Johann Wilhelm Preyer (* 19. Juli 1803 in Rheydt; † 20. Februar 1889 in Düsseldorf) war ein deutscher Maler.
Preyer genoss seine künstlerische Ausbildung seit 1822 in Düsseldorf. Längere Reisen führten ihn 1835 nach Holland, 1837 nach München, 1840 nach Venedig, Mailand und in die Schweiz, 1843 nach Tirol.
Die Familie Preyer – bestehend aus Gustav Preyer, Johann Wilhelm und Louise – wohnte von 1810 bis Mitte der 1830er in der Eschweiler Altstadt. Auch in der Städtischen Kunstsammlung befinden sich Bilder von ihnen.
Er hat ausschließlich das Stillleben bei sorgfältiger Detailbehandlung und miniaturenartiger Nachbildung der Gegenstände (meist Früchte und Blumen) kultiviert.
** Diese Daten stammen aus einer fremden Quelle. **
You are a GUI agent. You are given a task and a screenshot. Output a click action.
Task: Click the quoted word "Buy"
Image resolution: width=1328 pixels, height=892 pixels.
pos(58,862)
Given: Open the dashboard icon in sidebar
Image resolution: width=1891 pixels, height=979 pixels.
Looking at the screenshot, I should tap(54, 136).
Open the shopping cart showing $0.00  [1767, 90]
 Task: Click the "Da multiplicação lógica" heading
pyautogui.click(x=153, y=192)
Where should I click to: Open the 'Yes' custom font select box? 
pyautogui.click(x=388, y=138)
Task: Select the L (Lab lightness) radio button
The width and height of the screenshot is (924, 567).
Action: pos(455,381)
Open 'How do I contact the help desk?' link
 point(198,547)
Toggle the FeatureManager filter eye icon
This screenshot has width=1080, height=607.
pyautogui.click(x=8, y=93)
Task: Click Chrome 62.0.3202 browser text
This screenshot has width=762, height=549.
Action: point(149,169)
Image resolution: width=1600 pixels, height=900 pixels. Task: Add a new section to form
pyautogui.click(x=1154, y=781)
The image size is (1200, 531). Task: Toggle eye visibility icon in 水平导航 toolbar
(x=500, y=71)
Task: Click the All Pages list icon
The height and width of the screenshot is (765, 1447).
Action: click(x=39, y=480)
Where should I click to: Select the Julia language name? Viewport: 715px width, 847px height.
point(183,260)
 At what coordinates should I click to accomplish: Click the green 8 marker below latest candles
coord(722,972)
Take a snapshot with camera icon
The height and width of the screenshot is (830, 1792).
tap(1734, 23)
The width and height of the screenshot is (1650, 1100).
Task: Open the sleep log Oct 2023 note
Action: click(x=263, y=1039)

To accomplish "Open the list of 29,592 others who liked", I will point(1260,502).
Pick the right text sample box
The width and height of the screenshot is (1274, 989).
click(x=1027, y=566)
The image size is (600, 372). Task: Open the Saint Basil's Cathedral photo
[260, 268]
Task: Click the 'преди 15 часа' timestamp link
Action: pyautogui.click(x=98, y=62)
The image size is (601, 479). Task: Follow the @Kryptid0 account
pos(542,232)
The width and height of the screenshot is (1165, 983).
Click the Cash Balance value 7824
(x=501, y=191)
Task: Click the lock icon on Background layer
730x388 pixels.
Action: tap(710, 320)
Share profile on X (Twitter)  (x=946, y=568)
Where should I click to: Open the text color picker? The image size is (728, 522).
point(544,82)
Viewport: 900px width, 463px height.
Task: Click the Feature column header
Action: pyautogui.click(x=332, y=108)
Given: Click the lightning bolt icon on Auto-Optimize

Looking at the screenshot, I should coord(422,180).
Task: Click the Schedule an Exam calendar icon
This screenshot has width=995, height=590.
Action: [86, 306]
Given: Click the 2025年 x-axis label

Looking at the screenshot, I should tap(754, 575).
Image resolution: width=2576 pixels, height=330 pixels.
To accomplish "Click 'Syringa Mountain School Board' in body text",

Die meisten seiner Bilder befinden sich in Amerika, mehrere auch in der Berliner Nationalgalerie und in der Sammlung von Ravené in Berlin. Einige derselben, wie das Bockbierbild (Pinakothek zu München), sind durch Farbendruck vervielfältigt.
Preyers Tochter Emille malte ebenfalls gute Stillleben. Sein Sohn Paul malte Genrebilder und Porträte.
In Eschweiler-Mitte wurde 1955 nach ihm und seinen Famililenmitgliedern die “Preyerstraße” benannt.